第5話別室にて
メタトロンにより召喚された5人がいる部屋は別の部屋から監視されていた。その部屋にいたのは白髪でロングヘアの天使と金髪でセミロングの天使がいた。金髪の天使は椅子に座りモニターの正面におり、キーボードのようなものを操作していた。白髪の天使はそれを覗き込むような形でモニターを見ていた。
「紀世彦さんは他の方達と打ち解けることはできましたかね??」
「姉さんは心配しすぎなんだよ。てか施設の案内するんでしょ??ならさっさと準備してこなきゃなんじゃない??それにあの人達に向かってもらう世界の選出も終わってなかったよね??」
「一度に何個も言わないでよー。お姉ちゃん泣いちゃうよ??」
「勝手に泣いてれば??」
少し塩対応をする金髪の天使だったが、少し涙目になってる白髪の天使を見てため息をもらした。
「しょうがないから世界の選出はやっといてあげるよ」
「本当に!?やったー!!サンちゃん大好きーー!!!」
そう言うと白髪の天使は金髪の天使に抱きついた。
「わかった、わかったから、もう離して、はーなーしーてー!」
そう言いながらジタバタ暴れて抱きつかれた状態から逃げ出した。そしてジト目で睨みつけている。
「ごめんごめん、それじゃ準備してくるね!」
そう言って白髪の天使は手を振りながら部屋から出て言った。部屋に残ったサンちゃんと呼ばれた金髪の天使はゆっくりと椅子に座りなおし、机に置いてあるタブレットのような物を使って調べごとをはじめた。

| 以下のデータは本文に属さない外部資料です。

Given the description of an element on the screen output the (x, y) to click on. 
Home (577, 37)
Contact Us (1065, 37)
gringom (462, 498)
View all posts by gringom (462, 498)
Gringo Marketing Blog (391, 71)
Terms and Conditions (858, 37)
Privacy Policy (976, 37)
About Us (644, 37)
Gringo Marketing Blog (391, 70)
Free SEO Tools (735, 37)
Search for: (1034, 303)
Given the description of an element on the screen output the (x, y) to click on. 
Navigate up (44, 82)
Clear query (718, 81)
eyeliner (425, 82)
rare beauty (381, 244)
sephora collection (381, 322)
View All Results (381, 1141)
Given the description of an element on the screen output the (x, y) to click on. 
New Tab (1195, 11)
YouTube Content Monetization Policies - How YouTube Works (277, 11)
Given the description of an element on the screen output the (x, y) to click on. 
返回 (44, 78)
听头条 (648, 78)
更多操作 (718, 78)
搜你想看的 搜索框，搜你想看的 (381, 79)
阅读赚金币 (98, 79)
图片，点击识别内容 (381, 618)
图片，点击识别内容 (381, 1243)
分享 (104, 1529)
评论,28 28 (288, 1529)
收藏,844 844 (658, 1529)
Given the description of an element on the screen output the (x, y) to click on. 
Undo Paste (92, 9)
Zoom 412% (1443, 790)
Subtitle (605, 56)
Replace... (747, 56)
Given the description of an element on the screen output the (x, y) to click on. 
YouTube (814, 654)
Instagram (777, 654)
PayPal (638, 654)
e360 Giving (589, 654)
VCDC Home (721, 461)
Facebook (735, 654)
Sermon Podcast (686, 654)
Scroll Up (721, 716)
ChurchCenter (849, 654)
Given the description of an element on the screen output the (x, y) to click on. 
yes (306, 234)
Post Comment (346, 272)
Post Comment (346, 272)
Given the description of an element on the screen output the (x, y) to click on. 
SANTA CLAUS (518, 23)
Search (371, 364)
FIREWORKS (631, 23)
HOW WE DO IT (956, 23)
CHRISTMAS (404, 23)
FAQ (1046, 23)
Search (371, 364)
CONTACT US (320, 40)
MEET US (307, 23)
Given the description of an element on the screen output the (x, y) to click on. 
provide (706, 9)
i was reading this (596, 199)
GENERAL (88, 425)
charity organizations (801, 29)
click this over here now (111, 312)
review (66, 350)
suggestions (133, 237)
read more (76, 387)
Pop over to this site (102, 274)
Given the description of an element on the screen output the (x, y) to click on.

少し時間が経った頃ドアが開く音がしてサンちゃんはそちらに目をやった。そこにいたのは金髪の天使で、長い髪を1つにまとめているだけといったシンプルな髪型だ。
「ミカエル先輩じゃないですか!こんなところまで来るなんて急用ですか??」
「こんにちはサンダルフォン。同胞達をそそのかした邪神が誰なのか判明したわ!」
「それは本当ですか!?」
驚きのあまり勢いよく立ち上がってしまったため、椅子を倒してしまった。
「いったい誰なんですか??」
「ベルゼブブです。」
「これは強敵ですね…」
そう言いながら倒してしまった椅子をなおして座りなおしたサンダルフォンだったが、何か考え込むとタブレットのようなものをいじり始め、ミカエルに話しかけた。
「召喚された5人に行ってもらう世界なのですが、ここはどうですかね??」
そう言うとミカエルに画面を見せた。ミカエルはそれを見ると自分のこめかみ辺りを人差し指でツンツンしながら考え込み返答した。
「んー、確かにこの世界ならここである程度訓練してから他の世界に行くより、効率よくあの子達が強くなってくれそうですね。」
「じゃあこの世界に決定しますね。」
話がひと段落ついた時部屋のドアが開き、最初に出て行った白髪の天使が勢いよく入ってきた。
「サンちゃん準備終わったよー!!世界の方は決まったー??」
元気に話しかけた白髪の天使だったが、サンダルフォン以外の人がいるのに気づき、その人物がミカエルだということに気づき動きが止まった。ミカエルはそんな白髪の天使を少し呆れた感じで見た後、ため息をついた。
「そういえば世界の選出はあなたに頼んでいましたね、メタトロン。先の話し方だとサンダルフォンに仕事押し付けましたね?」
「ミカエル先輩……押し付けてないですよ!サンちゃんがやってくれるって言うから甘えただけです!」
「サンダルフォン、メタトロンの言うことは本当ですか?」
「確かに押し付けられてはいませんが、姉のポンコツさを見てたら我慢できなくなりつい……」
サンダルフォンはミカエルから若干目をそらしてそう言った。ミカエルはそれを聞きまたため息をついた。
「いいですか?まず、メタトロンはもうちょっとしっかりしなさい!サンダルフォンはメタトロンを甘やかしすぎです。いくら双子だからといってもメタトロンは姉なのでしょう?そしてサンダルフォンは妹なのでしょう?これじゃどっちが姉でどっちが妹だか……」
ミカエルは深いため息をもらした。
「それでは召喚された方々の所に行きますね。」
メタトロンがちょっと焦りながらそう言い、サンダルフォンの手を掴み部屋から出ていった。